----- PROVIDED DATA -----

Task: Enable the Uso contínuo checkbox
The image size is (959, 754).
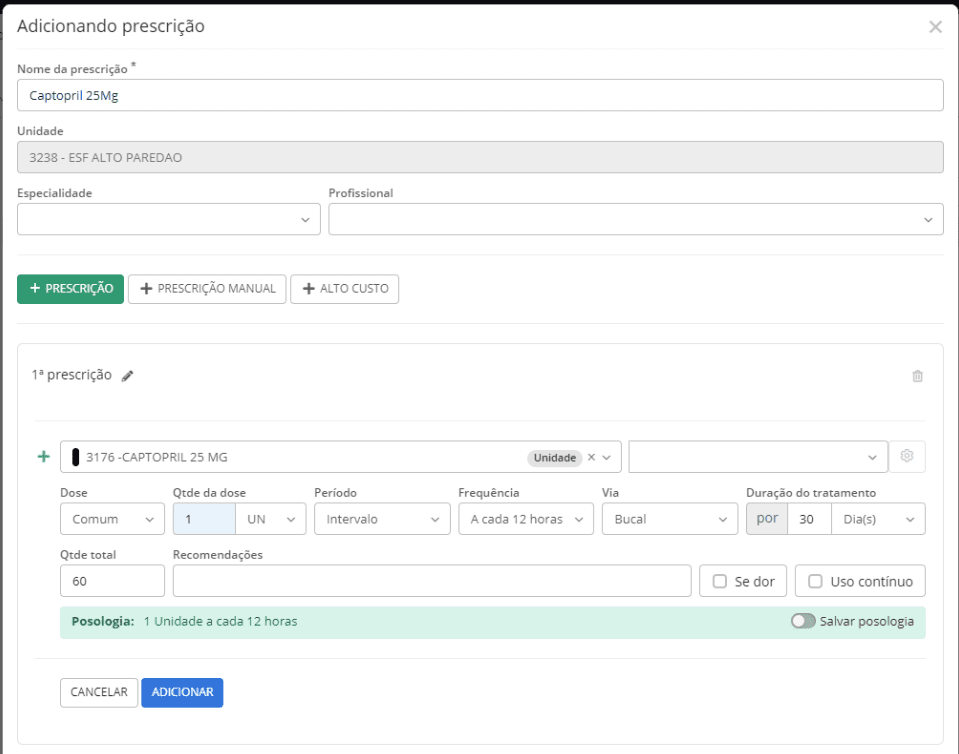Action: click(815, 581)
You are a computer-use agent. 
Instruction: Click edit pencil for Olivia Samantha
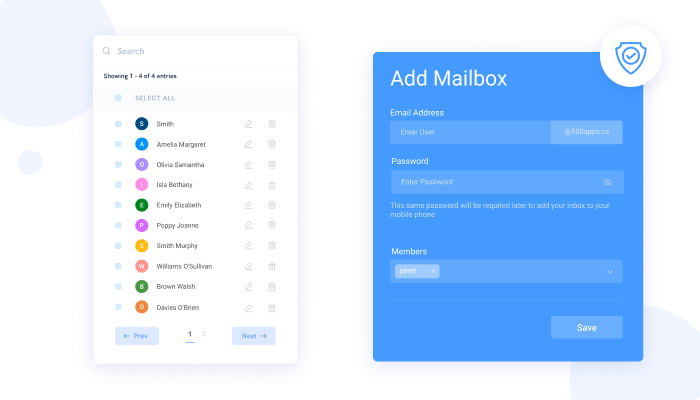click(249, 164)
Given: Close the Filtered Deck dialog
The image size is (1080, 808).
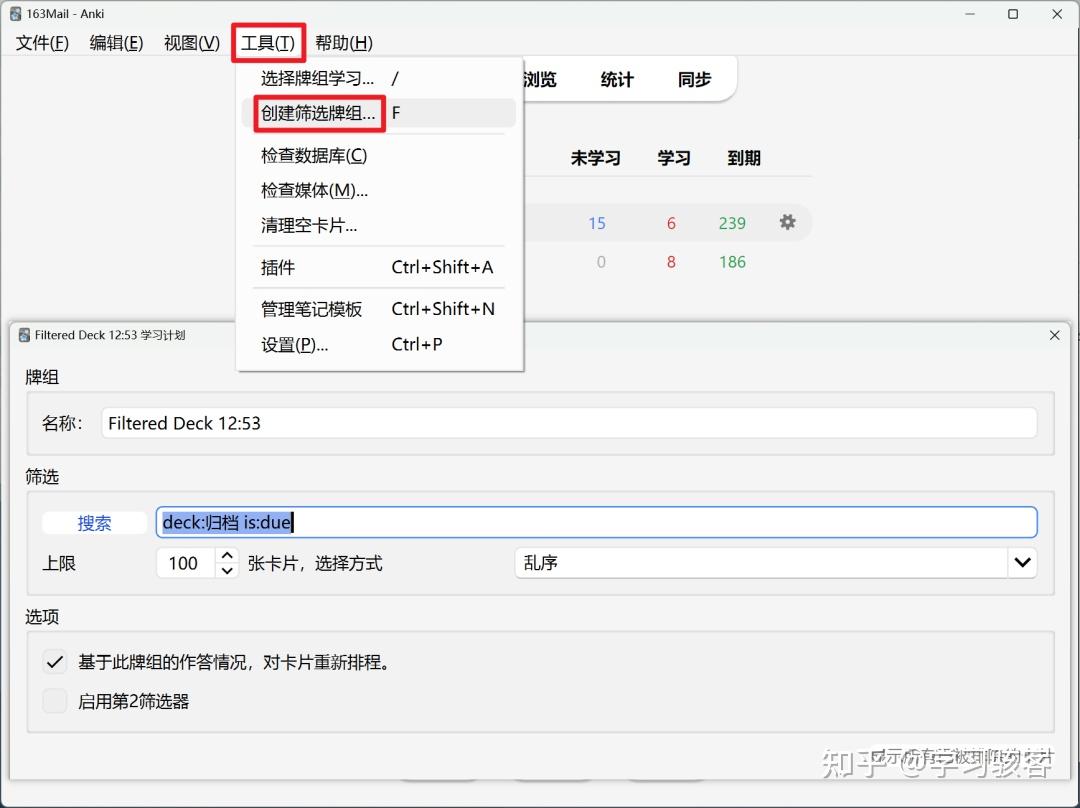Looking at the screenshot, I should (1054, 336).
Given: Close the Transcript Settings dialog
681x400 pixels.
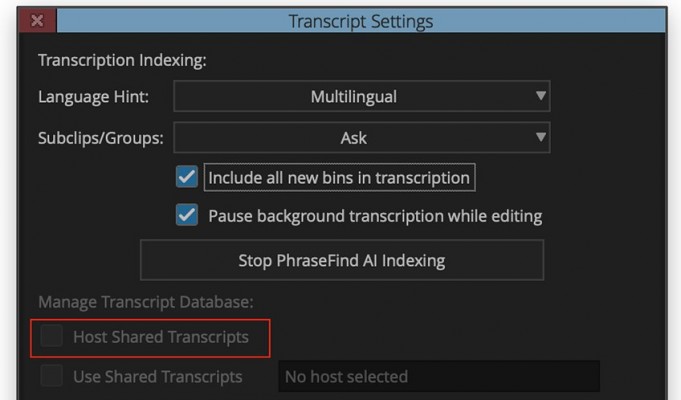Looking at the screenshot, I should pos(37,21).
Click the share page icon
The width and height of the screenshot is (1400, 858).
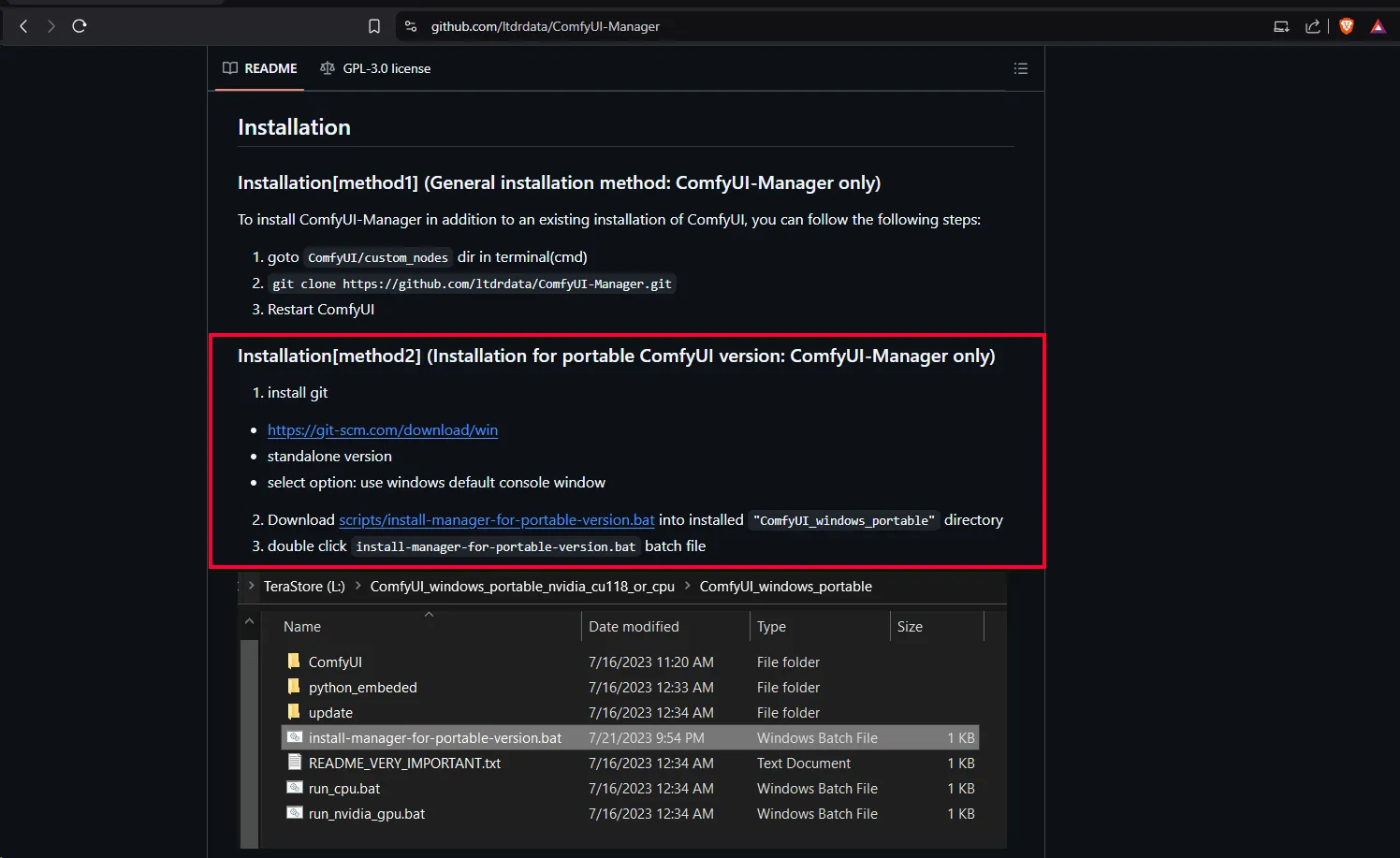(1313, 26)
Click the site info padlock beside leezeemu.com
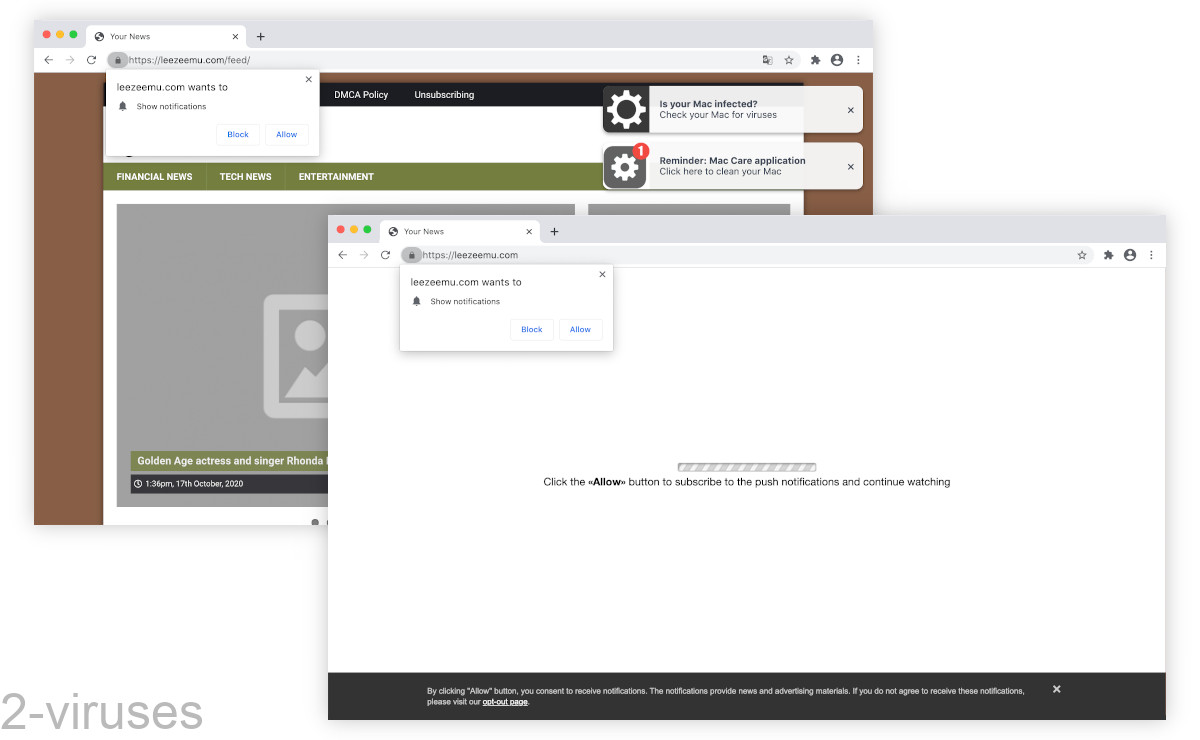This screenshot has width=1200, height=740. 411,255
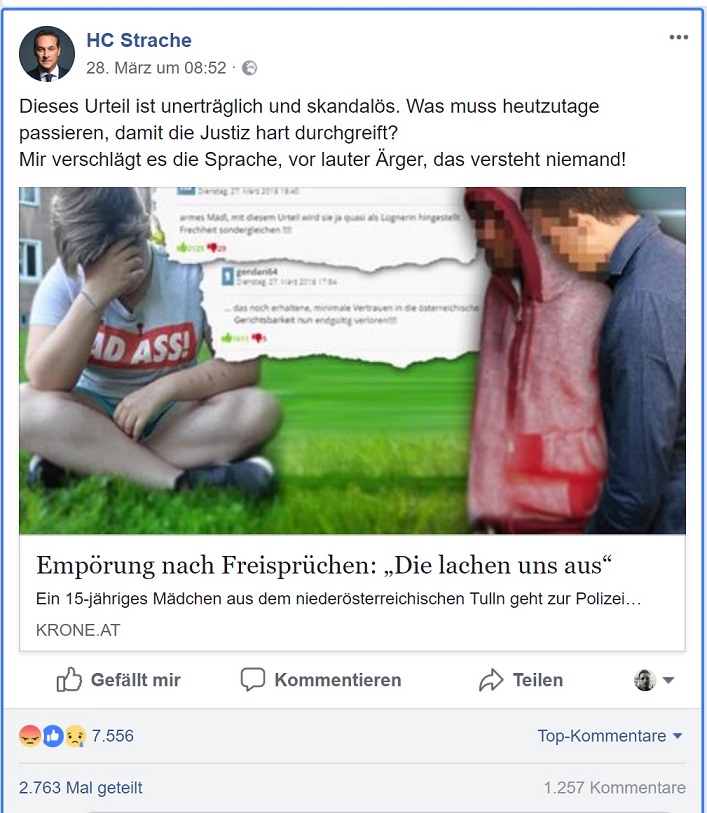Open the three-dots post options menu
Screen dimensions: 707x813
[x=678, y=37]
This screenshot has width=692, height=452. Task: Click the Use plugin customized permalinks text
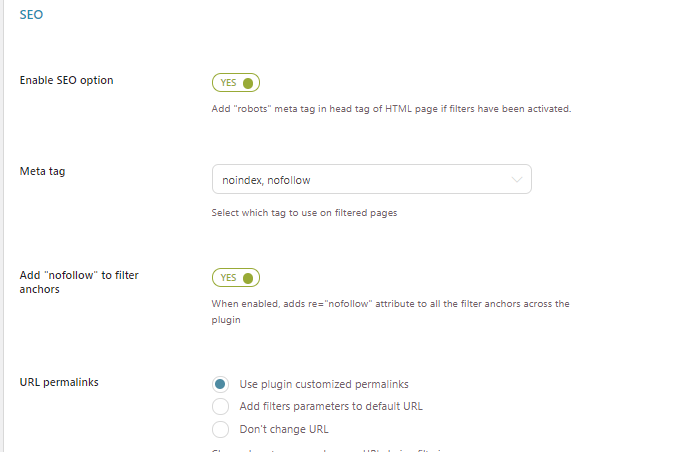point(324,384)
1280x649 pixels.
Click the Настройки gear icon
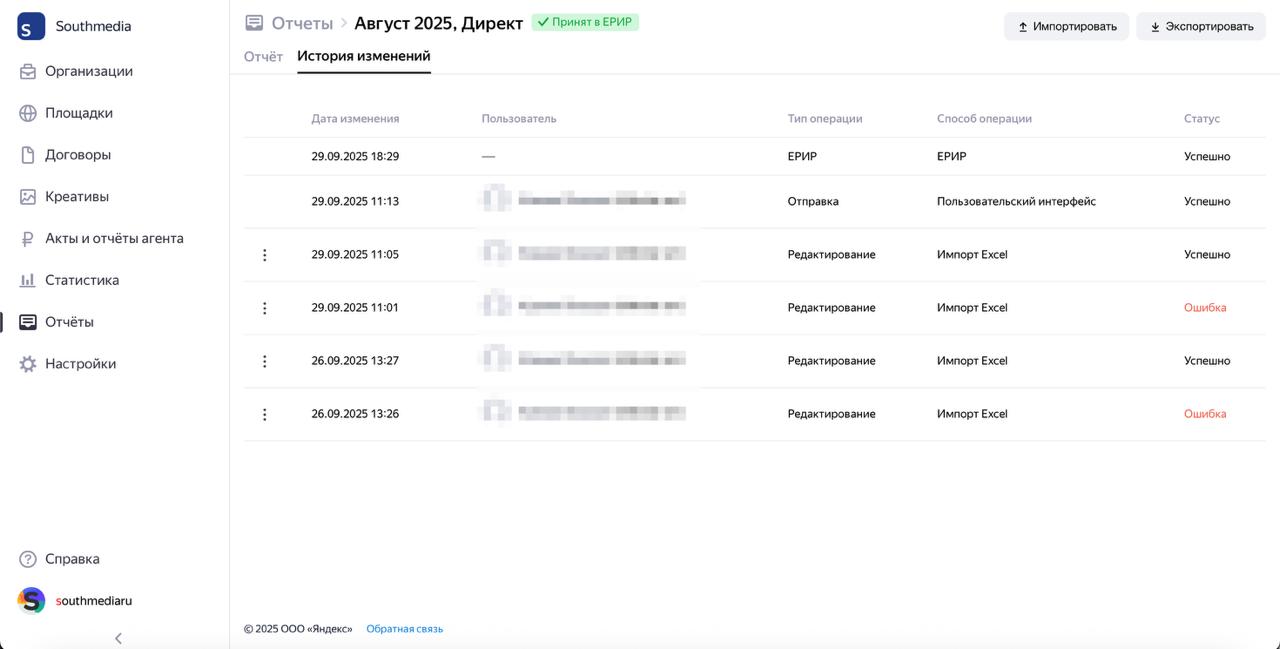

-----

→ **TASK GOAL**: Both the line containing "Click the share page icon" and the last line of the listing above belong in the copy, along with every line between them; retype them exactly and omit the pictures.

→ **TASK OUTPUT**:
Click the share page icon
The width and height of the screenshot is (1400, 858).
(1313, 26)
Click the site info padlock beside leezeemu.com
This screenshot has width=1200, height=740. 411,255
Open the three-dots post options menu
Screen dimensions: 707x813
[x=678, y=37]
This screenshot has width=692, height=452. Task: Click the Use plugin customized permalinks text
point(324,384)
1280x649 pixels.
Click the Настройки gear icon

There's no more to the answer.